Entries from a dataset
------------------------------------
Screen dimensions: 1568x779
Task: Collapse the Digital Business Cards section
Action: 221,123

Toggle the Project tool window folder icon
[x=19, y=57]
------------------------------------
> [To be done] List every line in the rows above that contains the string "tool". Case counts.

> [Solved exercise]
Toggle the Project tool window folder icon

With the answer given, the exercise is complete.